• [Activity]
Begin the copy at the line containing "The height and" and end it at the final line of the material below, reproducing each line exactly, without images.

• [Data in this exercise]
Segment Open
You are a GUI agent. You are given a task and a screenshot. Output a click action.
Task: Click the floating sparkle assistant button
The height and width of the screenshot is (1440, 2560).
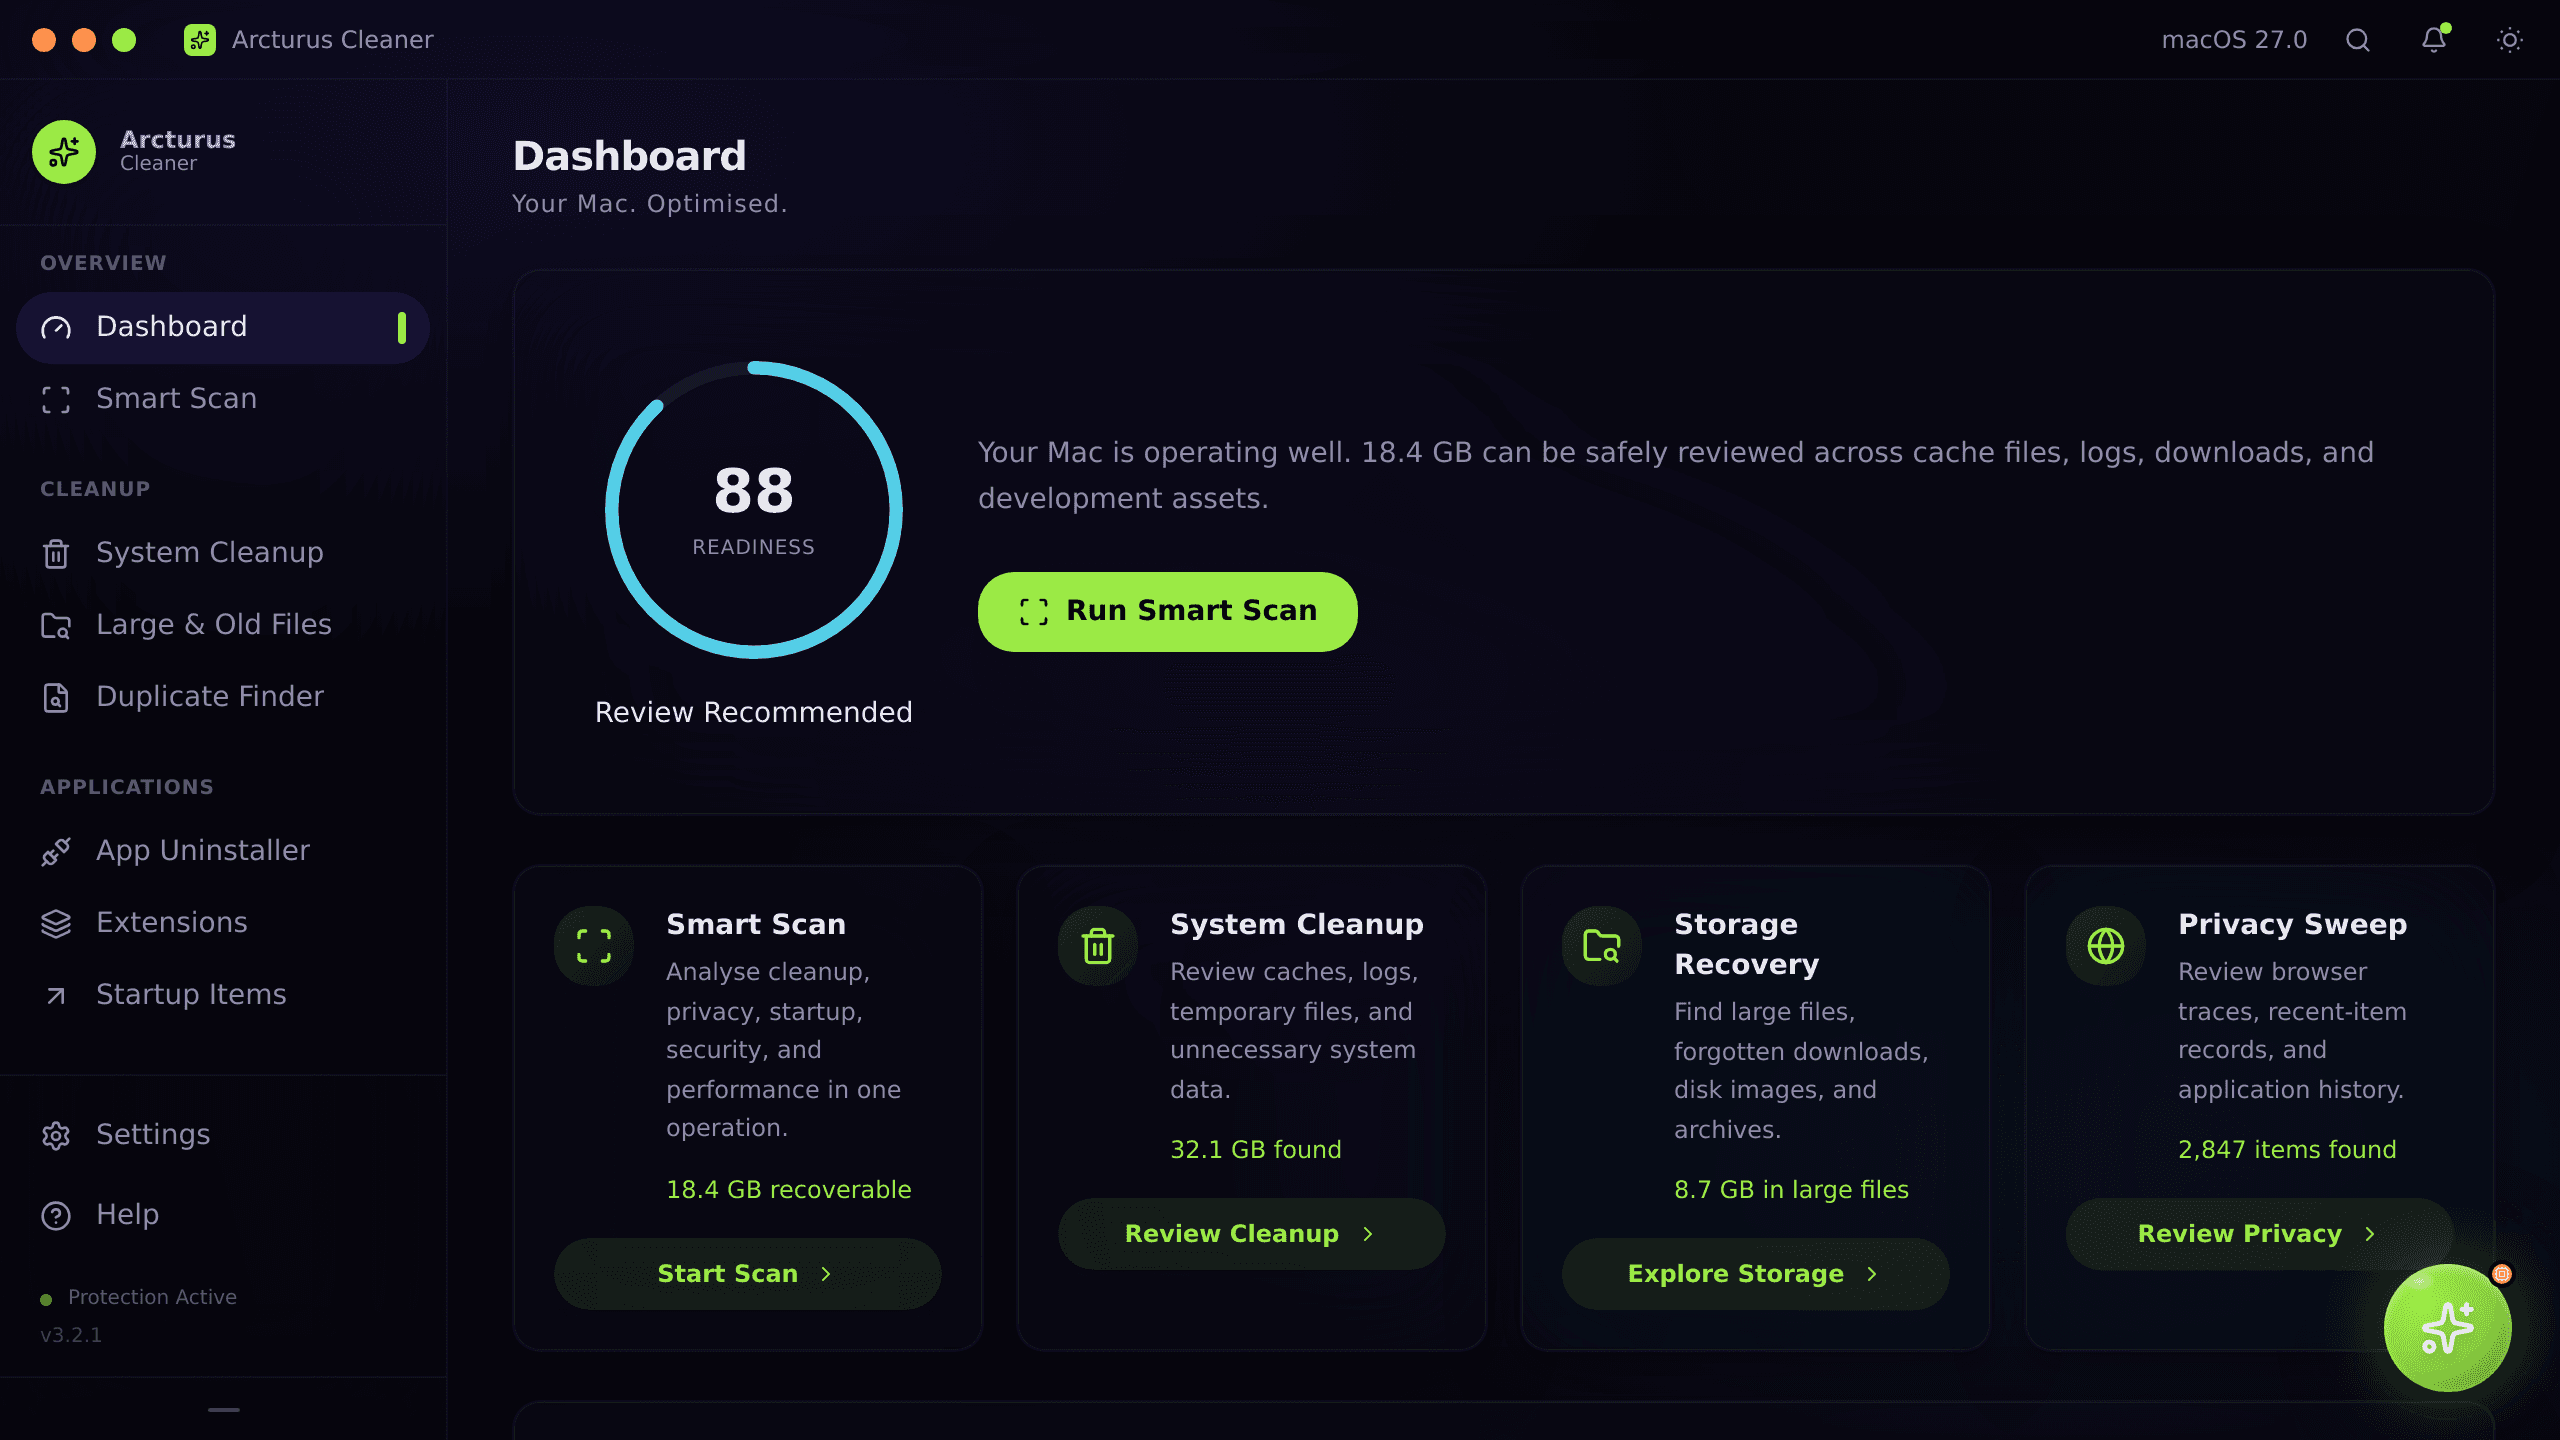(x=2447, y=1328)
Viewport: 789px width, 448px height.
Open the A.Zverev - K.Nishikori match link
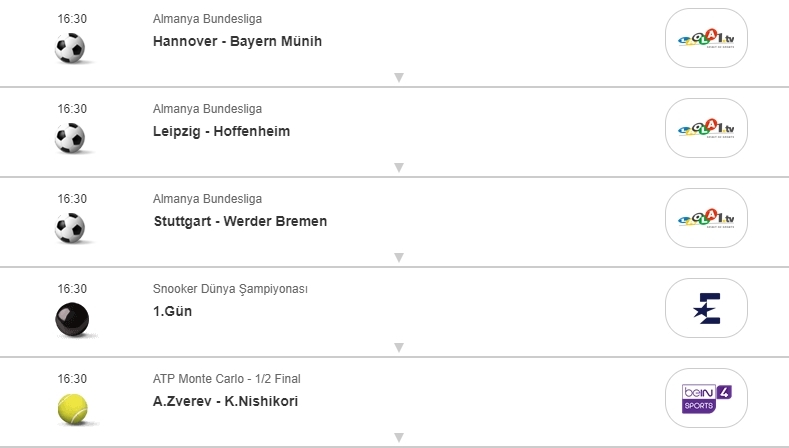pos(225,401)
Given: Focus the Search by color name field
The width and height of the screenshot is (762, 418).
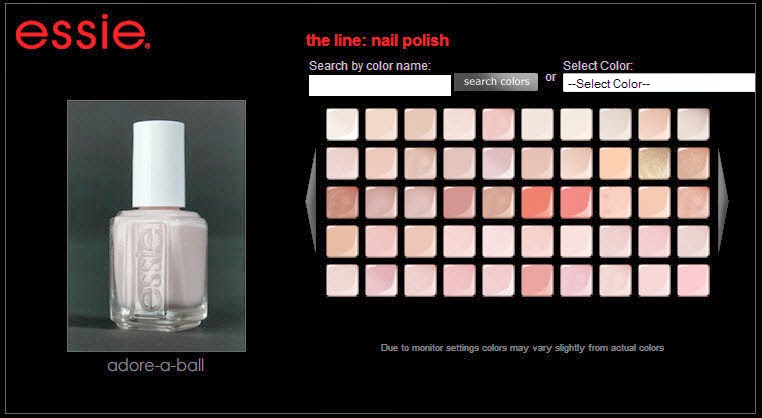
Segment Closed
• [Exercise solution]
The height and width of the screenshot is (1440, 2560).
(x=2447, y=1328)
Viewport: 789px width, 448px height.
Open the A.Zverev - K.Nishikori match link
pos(225,401)
Given: Focus the Search by color name field
The width and height of the screenshot is (762, 418).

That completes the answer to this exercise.